Immediate notification must be made to the Justice Center’s Vulnerable Persons Central Register (VPCR) Mortality Review Line (subject to the provisions of 42 CFR Part 2) at (855)373-2124 and fill out the Justice Center Report of Death form within five business days of the discovery of the death. If the death occurred on site, provider is responsible to call local law enforcement and any other services as necessary.
Next Steps after Reporting
- Ensure the health and safety of staff and clients.
- Preserve and maintain evidence until you hear from the Justice Center (JC) or OASAS regarding the classification.
- Provider agency is required to notify the legal guardian or personal representative after learning of a death or learning of an allegation that was reported to the Justice Center IF a valid consent is on file in accordance with 42 CFR Part 2.
- The NYS Justice Center will classify the report and send to OASAS. OASAS Regional Office will reach out to the provider agency with the incident classification.
- Upon notification of a reportable death not classified as significant, abuse, or neglect follow these steps:
- If the death occurred on site, OASAS will request documentation pertaining to the incident for review and may conduct an on-site visit to the program.
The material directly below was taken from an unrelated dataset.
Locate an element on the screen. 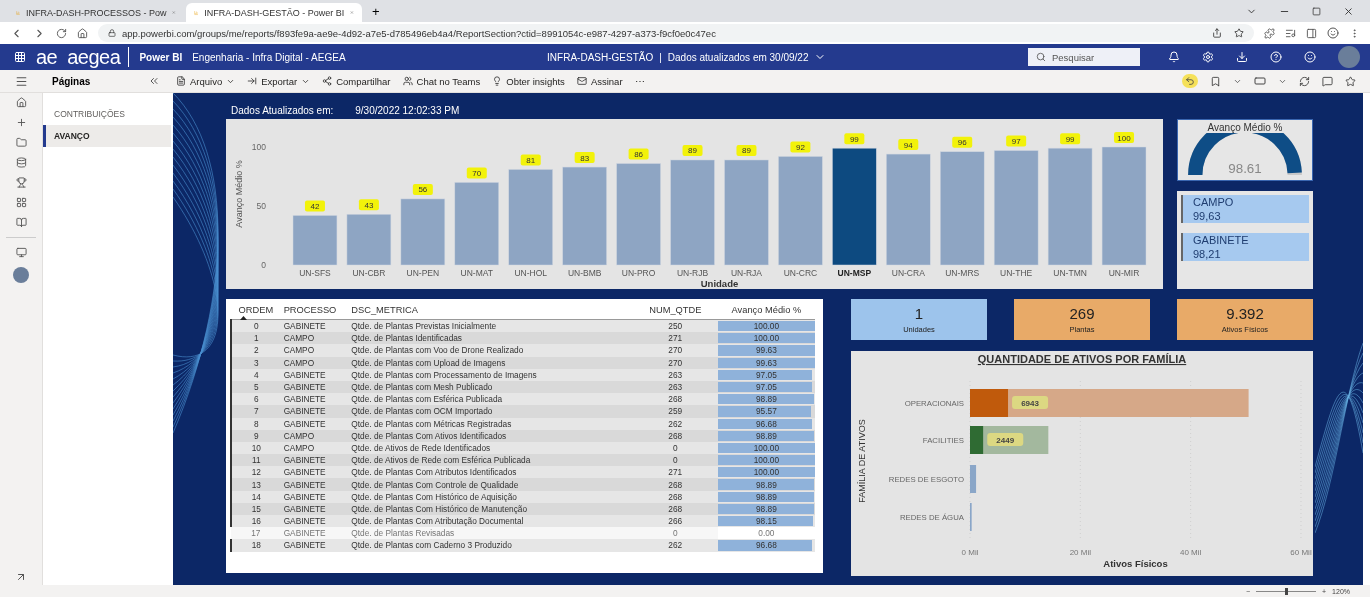  table-row: 13 GABINETE Qtde. de Plantas Com Controle de Qualidade 268 98.89 is located at coordinates (523, 484).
- Agency will complete their own investigation on the events that occurred. This will be reviewed through the agency’s incident management program and incident review committee in accordance with Part 836.5.
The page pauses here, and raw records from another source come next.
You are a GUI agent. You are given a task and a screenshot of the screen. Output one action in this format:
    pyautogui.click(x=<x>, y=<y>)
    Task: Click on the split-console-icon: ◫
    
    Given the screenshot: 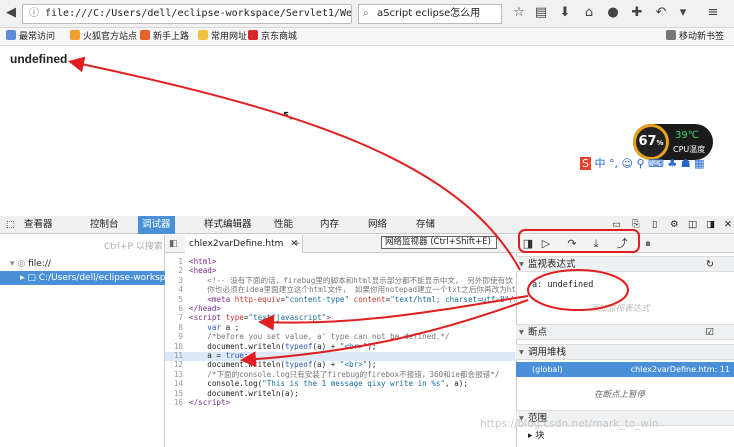 What is the action you would take?
    pyautogui.click(x=692, y=225)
- If at any time during your investigation, you discover information which you have reasonable cause to suspect indicates potential Abuse or Neglect (as defined by Part 836), please stop investigating and immediately report the additional information to the Justice Center and OASAS Regional Office.
Documentation Required Based on Cause of Death
In the case of a natural death of an individual, with no known health issues, or obvious accidental cause (i.e., car accident) collect the following information in preparation of OASAS’ request:
- Relevant treatment history and a brief summary of the individual
- If you requested an autopsy, please indicate this in the incident report including other relevant details such as date the exam was requested and reference #, if available.
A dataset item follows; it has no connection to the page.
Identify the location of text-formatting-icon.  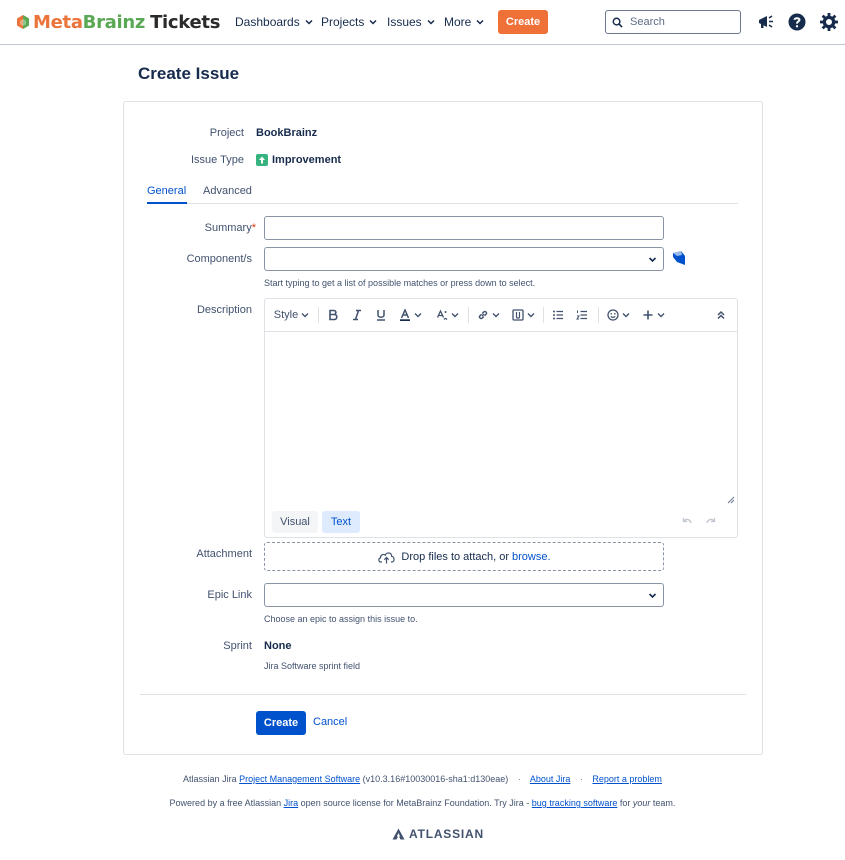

- If it is known that no autopsy will be conducted at the time of the original report submission, please document that in the report so it is clear that no additional information will be made available.
Expected (Natural Causes)
If known, please provide information about any medical treatment related to the cause of death, including the individual’s compliance with medical treatment and support.
Unexpected
Describe the immediate circumstances and nature of the event, such as if the cause of death is related to accidental, homicide, medical event (this is not an exhaustive list), and what policies and procedures were followed just prior, during and subsequent to the discovery.
Substance-Related
When the cause of death is suspected to be or confirmed as the cause of death, the following information should be collected:
- Substance use disorder (SUD) diagnoses (include all).
- If the patient was offered and/or prescribed medication for addiction treatment,
- Include doses and amounts discharged with, if applicable.
- If MAT was not offered or prescribed, what was the reason and was the reason documented in the patient record?
- Provide details regarding the content of the conversation with the patient regarding MAT and what counseling was done.
- Was the patient trained on the use of and given naloxone, regardless of specific SUD diagnosis? If not, reason why.
- Known Cause of Death.
Death by Suicide
When suicide is noted as the confirmed or suspected cause of death, the following questions should be answered:
- On what date was the patient admitted to the program?
- On what date was the patient initially screened with the Columbia-Suicide Severity Risk Screen (C-SSRS)?
- What was the rating on the initial C-SSRS – low, moderate, or high risk for suicide? (if low risk, go to question 5)
- If the patient was rated as moderate or high risk, on what date was a Stanley-Brown Suicide Safety Plan completed?
- List the dates when the patient was rescreened with the C-SSRS since the initial screen.
- If the patient was rated as moderate or high risk for suicide when re-screened, list all dates a Stanley-Brown Suicide Safety Plan was created or an existing Plan was updated.